Changing financial landscape
The new financial climate has meant that some investors have become far more cautious than before, and many are sitting back and waiting until the storm passes. Bandy says this is borne out of the relatively expensive asset classes they invested in, as well as the pessimism for the future: “A lot of clients had very bad experiences with the high-margin asset classes and they are a little paralysed and very cautious. Additionally there is a negative bias with regards to the future, so the majority of the investors are standing by.

“Assuming the world is turning negatively, investors think that they would rather wait until asset classes become even cheaper. They are under performance pressure and so the banks don’t make any money.
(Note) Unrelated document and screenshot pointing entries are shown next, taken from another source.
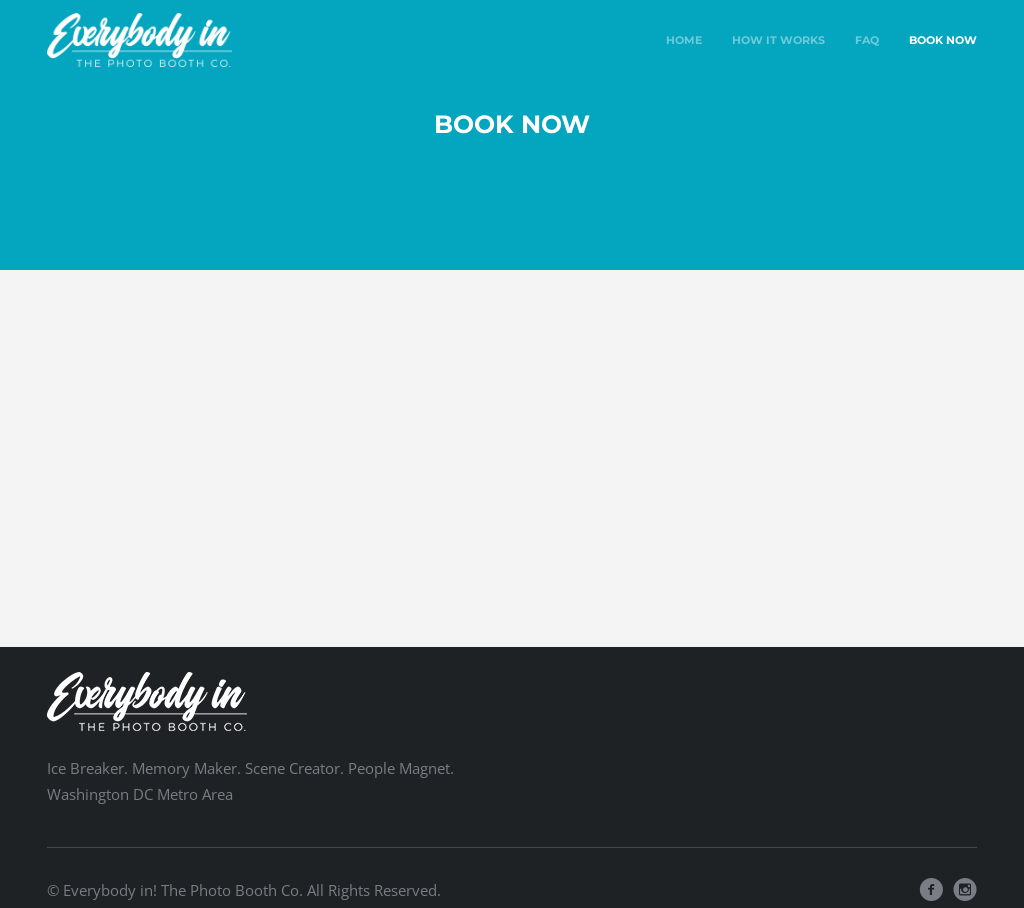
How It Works (778, 40)
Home (684, 40)
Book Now (943, 40)
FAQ (867, 40)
With the banks under pressure, one side effect is [they] concentrate on the few clients, but focus on the banks’ interests and tend to squeeze the clients.”

Partnering with clients
Part of the reason why Swiss banks have proven so popular with investors in the past is their determination to offer an all-round service. Trafalgar offers its External Asset Management service, which Bandy says is an institution of the Swiss financial industry. Highly regulated, the service is similar to that of a family office, but Trafalgar casts its net wider than the typical high-net-worth families associated with that asset-class.

Bandy says: “Family Offices, in the Anglo-Saxon countries, are usually for very rich families or individuals. By offering similar services we can apply it to clients with €1m upwards. It doesn’t need to be a Rothschild or a Rockefeller. The majority of our clients are between €1m and €10m. They receive the same good advice that they would get in a family office.”
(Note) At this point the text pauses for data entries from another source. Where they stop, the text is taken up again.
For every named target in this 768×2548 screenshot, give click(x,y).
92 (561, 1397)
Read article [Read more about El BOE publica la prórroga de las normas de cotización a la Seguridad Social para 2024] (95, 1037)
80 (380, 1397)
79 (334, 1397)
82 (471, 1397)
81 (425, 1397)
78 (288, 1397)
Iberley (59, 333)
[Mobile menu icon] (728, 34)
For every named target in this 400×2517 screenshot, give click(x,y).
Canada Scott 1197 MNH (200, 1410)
He describes the service as “a partnership with the client, offering them an all-round advisory of their assets, to advise them in the different asset classes, disciplines, and also legal advice.” He adds that the advantage of the service is that it is more personal than the usual banking services: “For the client it means that his advisors are protecting his interests, and not the interests of the institution.” Choosing the right investments for clients is also a two-way street, and Trafalgar welcomes collaboration with the people they are serving. Bandy says: “In general, our advice and selection of asset classes has to match the client’s profile and needs. It’s not up to us to push any of the asset classes on the client. There’s no affinity to any particular asset class. There is always cooperation and we are also sparring partners of the clients, so they can always ask us for a second opinion.”

He adds that, through a number of partnerships with other firms, Trafalgar is able to get the best advice and expertise for its clients. In particular, Trafalgar has strong relationships with law firms, which Bandy says is essential in the current climate: “To cope with today’s challenges, it is very important that clients have the right set up and structure. If our clients need a trust to be set up, or require offshore services, or legal advice, then we can count on the law firms we work together with. With the regulations coming in, you have to be sure that you are getting the best advice.”

Choppy future
The uncertainty surrounding the eurozone and other financial markets means that there is a certain degree of pessimism from within the industry. Bandy feels there are some areas where value can be found: “We think the markets next year will be quite choppy, and there is an inherent risk of a meltdown. However, I think real estate will perform well, and gold will continue to outperform.”

While other firms might be looking to the future with a degree of apprehension, Bandy is optimistic that his firm will succeed: “We don’t have to change anything, and we’re not under any pressure. We have a solid platform that is prepared for the future challenges. On the other hand, we are always open for new opportunities and partnerships.

“There will be quite a bit of growth of the company next year. It’s an opportunistic stance that we have. If there are some good opportunities that arise then we will take them.”